Estrogen regulation of monocyte and endothelial cell adhesion

Estrogens may regulate cell adhesion molecules and alter monocyte binding to endothelial cells. These actions are mediated by receptors present in the nucleus and/or on the plasma membrane. To determine if estrogen receptors are expressed on the plasma membrane of a monocyte cell line, THP‐1 cells, were incubated in primary antibody to either ERα, ERβ, actin, or no primary antibody. A secondary antibody conjugated to metallic beads was used to isolate cells. A significantly greater number of cells were isolated with antibodies to ERα or ERβ than controls. To determine if estrogen alters levels of cell adhesion molecules HUVEC cells and THP‐1 cells were treated with 17 beta □estradiol (0–600nM) for 6, 12 and 24 hours.
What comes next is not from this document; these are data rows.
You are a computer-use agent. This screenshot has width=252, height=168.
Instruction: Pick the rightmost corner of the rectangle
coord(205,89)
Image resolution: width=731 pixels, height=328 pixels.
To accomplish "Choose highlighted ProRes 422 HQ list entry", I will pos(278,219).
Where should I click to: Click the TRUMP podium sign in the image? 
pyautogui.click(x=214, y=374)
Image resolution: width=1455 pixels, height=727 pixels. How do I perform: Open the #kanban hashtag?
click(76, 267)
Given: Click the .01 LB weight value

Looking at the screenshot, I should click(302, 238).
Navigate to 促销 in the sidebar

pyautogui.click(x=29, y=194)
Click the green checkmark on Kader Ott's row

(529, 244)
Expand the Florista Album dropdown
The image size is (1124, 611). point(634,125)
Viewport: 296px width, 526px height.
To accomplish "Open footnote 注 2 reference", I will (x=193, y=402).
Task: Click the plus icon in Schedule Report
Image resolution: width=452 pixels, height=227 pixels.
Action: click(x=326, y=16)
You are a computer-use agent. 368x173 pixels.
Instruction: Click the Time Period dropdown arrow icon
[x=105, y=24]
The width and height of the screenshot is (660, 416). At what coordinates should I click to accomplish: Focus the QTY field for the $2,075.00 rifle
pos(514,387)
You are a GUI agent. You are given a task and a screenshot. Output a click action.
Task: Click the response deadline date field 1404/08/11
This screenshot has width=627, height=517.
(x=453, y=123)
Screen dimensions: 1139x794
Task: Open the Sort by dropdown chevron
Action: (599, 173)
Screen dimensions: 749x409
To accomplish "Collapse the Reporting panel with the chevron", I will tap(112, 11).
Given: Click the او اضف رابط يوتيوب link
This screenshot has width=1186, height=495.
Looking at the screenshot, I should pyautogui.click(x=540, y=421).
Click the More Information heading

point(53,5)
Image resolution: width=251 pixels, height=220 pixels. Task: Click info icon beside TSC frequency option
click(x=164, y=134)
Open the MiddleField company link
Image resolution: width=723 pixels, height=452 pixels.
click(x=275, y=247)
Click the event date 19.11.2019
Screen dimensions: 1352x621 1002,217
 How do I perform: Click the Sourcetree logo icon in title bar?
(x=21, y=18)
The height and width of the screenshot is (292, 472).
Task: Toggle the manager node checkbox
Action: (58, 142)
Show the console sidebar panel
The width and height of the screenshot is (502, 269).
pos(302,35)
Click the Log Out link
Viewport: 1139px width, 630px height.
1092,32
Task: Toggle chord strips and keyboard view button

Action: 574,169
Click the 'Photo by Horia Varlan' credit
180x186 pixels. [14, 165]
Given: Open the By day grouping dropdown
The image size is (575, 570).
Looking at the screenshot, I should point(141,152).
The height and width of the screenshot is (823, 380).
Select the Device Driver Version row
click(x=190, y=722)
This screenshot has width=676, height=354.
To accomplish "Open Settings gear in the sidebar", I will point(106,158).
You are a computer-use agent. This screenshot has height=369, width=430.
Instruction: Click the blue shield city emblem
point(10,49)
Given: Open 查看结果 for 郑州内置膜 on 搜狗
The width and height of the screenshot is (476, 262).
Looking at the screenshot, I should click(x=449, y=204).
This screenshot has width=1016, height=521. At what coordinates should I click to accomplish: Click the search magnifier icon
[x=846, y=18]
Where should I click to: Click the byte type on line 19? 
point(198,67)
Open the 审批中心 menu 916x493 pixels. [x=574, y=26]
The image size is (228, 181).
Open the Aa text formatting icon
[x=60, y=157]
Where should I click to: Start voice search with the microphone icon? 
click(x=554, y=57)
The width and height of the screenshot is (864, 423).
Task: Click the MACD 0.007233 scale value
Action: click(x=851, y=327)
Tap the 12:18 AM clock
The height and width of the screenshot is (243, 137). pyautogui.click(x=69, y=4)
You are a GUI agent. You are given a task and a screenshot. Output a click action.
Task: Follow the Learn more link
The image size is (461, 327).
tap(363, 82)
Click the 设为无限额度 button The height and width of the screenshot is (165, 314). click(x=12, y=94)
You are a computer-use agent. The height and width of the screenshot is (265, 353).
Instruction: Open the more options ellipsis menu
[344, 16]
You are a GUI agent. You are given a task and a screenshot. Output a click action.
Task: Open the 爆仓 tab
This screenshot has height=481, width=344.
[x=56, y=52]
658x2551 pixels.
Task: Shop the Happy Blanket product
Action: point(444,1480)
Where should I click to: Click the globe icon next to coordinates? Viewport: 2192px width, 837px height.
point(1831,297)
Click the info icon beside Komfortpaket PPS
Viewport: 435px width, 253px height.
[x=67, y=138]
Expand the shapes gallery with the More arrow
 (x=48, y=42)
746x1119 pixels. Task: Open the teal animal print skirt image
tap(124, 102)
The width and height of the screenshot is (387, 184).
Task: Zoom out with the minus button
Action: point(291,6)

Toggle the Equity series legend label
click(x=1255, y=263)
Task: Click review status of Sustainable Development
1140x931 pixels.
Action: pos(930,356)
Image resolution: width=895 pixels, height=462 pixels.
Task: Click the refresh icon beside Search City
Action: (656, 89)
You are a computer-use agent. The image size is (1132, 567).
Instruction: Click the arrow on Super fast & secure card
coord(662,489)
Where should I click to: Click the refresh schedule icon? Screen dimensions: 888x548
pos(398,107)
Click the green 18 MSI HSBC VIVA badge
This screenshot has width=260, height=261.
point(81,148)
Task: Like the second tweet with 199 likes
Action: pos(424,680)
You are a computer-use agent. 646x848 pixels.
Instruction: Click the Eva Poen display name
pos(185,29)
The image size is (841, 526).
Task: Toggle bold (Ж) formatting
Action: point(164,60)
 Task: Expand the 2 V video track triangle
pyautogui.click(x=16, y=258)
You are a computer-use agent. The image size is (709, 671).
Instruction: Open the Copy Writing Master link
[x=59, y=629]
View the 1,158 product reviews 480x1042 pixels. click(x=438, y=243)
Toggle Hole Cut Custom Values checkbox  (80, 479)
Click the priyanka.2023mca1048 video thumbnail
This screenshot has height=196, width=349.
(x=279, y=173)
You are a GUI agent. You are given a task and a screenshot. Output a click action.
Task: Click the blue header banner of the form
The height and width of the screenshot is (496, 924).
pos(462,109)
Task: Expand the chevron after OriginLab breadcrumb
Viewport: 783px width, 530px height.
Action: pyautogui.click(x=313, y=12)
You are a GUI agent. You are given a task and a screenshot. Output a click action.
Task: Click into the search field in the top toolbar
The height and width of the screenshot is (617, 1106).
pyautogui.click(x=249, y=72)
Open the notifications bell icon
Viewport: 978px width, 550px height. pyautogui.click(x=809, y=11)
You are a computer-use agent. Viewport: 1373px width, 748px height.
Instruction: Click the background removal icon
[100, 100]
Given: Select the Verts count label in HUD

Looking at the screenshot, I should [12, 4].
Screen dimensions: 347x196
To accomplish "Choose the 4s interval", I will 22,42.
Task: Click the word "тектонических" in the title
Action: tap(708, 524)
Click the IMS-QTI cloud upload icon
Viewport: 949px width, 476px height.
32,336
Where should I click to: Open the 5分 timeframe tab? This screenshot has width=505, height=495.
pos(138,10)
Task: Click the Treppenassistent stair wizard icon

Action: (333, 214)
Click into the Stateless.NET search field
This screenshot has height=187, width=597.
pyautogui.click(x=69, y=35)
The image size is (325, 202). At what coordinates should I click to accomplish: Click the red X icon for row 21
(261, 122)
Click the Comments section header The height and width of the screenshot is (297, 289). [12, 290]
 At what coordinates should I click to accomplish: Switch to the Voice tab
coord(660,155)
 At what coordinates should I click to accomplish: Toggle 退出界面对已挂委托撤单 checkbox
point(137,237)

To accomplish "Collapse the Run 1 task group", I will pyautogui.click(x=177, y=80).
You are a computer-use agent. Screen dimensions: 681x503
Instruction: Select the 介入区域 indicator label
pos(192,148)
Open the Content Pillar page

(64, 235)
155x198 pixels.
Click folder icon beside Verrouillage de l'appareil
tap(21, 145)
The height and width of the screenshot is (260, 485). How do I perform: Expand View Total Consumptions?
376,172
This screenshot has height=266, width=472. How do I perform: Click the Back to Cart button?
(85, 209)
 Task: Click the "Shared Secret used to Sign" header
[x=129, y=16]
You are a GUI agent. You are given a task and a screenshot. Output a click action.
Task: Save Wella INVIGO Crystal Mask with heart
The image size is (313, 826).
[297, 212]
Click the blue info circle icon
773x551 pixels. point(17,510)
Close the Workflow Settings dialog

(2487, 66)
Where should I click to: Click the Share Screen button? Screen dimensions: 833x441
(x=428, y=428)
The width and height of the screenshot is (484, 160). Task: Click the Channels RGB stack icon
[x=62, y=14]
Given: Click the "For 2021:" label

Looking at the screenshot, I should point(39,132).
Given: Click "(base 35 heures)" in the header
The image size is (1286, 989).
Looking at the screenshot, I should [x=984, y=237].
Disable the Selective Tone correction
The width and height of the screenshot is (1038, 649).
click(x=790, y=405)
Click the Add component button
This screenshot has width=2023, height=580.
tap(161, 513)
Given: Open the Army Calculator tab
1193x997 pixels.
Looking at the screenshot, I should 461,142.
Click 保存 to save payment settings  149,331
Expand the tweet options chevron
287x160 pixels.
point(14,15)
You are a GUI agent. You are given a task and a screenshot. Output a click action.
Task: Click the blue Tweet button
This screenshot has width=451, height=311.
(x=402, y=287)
Western Blots were performed to measure the levels of ICAM‐1, VE‐Cad, N‐Cad, and Alpha‐L integrin. No significant differences were measured. To measure the effect of estradiol on adherence of THP‐1 cells to HUVEC cells, cell lines were treated with 200nM estradiol for 24 hours prior to co‐culture. The number of THP‐1 cells adhering to HUVECs was determined after 15 minutes of co‐culture. When HUVEC or THP‐1 were treated with 17beta estradiol there was a 2 fold decrease in the number of THP‐1cells adhering. When both HUVEC and THP‐1 cells were treated there was a 5 fold decrease in adhering THP‐1. Thus, estrogen is able to down‐regulate monocyte adhesion to endothelial cells. However, the mechanism remains unclear.